The best models of cameras built into today’s smart phones can freeze at over 1000 frames per second, while professional, specialized cameras can freeze at a few thousand or tens of thousands of frames per second. But all these figures pale in comparison with the speed of the new absolute record holder, the fastest camera in the world today with a staggering 70 trillion frames per second. And yes, this camera is already fast enough to capture the motion of waves of light.

The new camera is based on CUSP (compressed ultrafast spectral photography) technology developed at the California Institute of Technology. As you can guess, it has nothing to do with traditional photo and video methods. CUSP technology uses extremely short pulses of laser light, each about one femtosecond long, one quadrillionth of a second.

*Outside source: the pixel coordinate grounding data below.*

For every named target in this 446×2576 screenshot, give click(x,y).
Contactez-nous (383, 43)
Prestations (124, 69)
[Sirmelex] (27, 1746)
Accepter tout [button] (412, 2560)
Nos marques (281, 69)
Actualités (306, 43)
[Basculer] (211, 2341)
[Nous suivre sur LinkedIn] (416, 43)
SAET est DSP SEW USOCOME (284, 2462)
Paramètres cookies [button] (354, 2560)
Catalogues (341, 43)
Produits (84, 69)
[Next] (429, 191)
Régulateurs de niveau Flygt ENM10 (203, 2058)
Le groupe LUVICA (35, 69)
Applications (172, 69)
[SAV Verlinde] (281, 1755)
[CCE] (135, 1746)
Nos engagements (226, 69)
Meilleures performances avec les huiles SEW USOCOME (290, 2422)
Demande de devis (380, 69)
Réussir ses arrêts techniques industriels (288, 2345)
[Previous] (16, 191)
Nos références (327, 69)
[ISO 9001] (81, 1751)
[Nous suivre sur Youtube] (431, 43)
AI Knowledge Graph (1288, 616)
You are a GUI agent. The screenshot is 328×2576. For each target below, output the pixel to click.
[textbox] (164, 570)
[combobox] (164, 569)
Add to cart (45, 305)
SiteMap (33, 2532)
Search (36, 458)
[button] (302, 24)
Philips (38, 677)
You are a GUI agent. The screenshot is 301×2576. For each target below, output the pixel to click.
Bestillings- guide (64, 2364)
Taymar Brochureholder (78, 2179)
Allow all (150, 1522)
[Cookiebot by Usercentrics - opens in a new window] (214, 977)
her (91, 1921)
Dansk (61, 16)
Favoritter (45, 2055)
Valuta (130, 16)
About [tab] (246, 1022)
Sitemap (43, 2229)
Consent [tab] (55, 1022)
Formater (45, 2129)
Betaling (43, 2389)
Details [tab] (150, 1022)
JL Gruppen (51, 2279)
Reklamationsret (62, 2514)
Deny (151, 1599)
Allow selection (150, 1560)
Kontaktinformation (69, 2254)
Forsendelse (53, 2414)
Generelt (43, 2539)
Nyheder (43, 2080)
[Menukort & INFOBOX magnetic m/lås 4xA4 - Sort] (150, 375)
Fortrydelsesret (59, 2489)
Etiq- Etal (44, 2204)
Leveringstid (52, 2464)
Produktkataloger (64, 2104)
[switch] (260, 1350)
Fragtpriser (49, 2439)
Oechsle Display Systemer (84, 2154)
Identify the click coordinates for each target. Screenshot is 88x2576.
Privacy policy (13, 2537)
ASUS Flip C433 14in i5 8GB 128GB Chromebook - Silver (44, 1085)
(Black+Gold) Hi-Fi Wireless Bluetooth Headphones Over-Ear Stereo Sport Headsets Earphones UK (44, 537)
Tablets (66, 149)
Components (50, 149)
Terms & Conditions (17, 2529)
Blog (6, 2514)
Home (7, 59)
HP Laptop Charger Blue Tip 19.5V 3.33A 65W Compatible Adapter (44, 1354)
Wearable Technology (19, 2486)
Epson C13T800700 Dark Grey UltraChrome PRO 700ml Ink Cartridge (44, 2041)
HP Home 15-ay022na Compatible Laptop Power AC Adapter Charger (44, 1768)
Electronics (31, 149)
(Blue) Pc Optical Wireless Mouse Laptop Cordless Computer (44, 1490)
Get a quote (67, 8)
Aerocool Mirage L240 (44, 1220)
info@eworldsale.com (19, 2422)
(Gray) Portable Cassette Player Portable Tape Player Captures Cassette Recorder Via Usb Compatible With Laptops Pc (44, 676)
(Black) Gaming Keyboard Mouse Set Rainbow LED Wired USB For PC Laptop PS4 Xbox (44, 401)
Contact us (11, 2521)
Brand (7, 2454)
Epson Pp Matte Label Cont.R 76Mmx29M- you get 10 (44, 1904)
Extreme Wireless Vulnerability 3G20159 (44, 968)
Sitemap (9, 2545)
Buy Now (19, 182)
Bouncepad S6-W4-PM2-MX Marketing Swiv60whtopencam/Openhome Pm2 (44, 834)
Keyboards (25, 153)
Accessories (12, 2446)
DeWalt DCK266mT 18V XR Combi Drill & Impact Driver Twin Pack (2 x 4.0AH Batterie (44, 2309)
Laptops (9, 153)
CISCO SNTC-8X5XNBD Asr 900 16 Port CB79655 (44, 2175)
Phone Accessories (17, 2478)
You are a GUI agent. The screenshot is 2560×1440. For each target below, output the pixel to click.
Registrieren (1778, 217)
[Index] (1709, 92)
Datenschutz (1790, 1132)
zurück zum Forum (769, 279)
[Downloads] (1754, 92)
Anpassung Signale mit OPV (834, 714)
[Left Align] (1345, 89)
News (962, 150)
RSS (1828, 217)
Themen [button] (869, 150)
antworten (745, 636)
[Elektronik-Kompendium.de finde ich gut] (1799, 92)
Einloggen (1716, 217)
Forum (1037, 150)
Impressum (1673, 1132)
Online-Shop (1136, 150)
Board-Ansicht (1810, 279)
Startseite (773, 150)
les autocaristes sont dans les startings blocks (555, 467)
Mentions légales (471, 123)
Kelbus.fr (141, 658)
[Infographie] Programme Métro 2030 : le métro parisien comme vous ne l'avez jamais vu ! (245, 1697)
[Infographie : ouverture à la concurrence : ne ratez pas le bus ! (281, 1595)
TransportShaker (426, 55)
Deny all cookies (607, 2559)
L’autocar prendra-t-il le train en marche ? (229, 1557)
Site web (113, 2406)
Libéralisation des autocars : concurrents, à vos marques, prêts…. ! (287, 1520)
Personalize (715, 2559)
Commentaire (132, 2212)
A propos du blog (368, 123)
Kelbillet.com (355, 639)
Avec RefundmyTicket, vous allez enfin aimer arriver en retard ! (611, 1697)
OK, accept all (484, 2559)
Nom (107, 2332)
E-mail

A special optical system crushes the already short pulses of light into even shorter ones. And each pulse of this light illuminates an object, which is captured by a specialized ultrafast camera sensor that produces an image at a maximum rate of 70 trillion frames per second.
The basis of CUSP technology is the previously developed CUP (compressed ultrafast photography) technology, which in 2014 was used to obtain the shooting speed of 100 billion frames per second. And by 2018, by using a more advanced version called T-CUP, the shooting speed was increased to the mark of 10 trillion frames per second. The new CUSP technology, on the other hand, offers an even 7 times faster shooting speed, and with it, scientists hope to see some of the highest-speed aspects of the world of fundamental physics.

“We believe the new camera will find applications where extremely fast phenomena, such as the propagation of light waves, nuclear fusion processes, the movement of photons within biological tissues, the fluorescent decay of molecules of biological origin and much more, need to be captured,” the researchers write.
And in conclusion, it should be noted that CUP/T-CUP/CUSP technologies are not the only high-speed video technology. Using alternative technologies of their own design, Japanese researchers obtained speeds of 4.4 trillion frames per second in 2014, and a group of Swedish researchers obtained speeds of 5 trillion in 2017.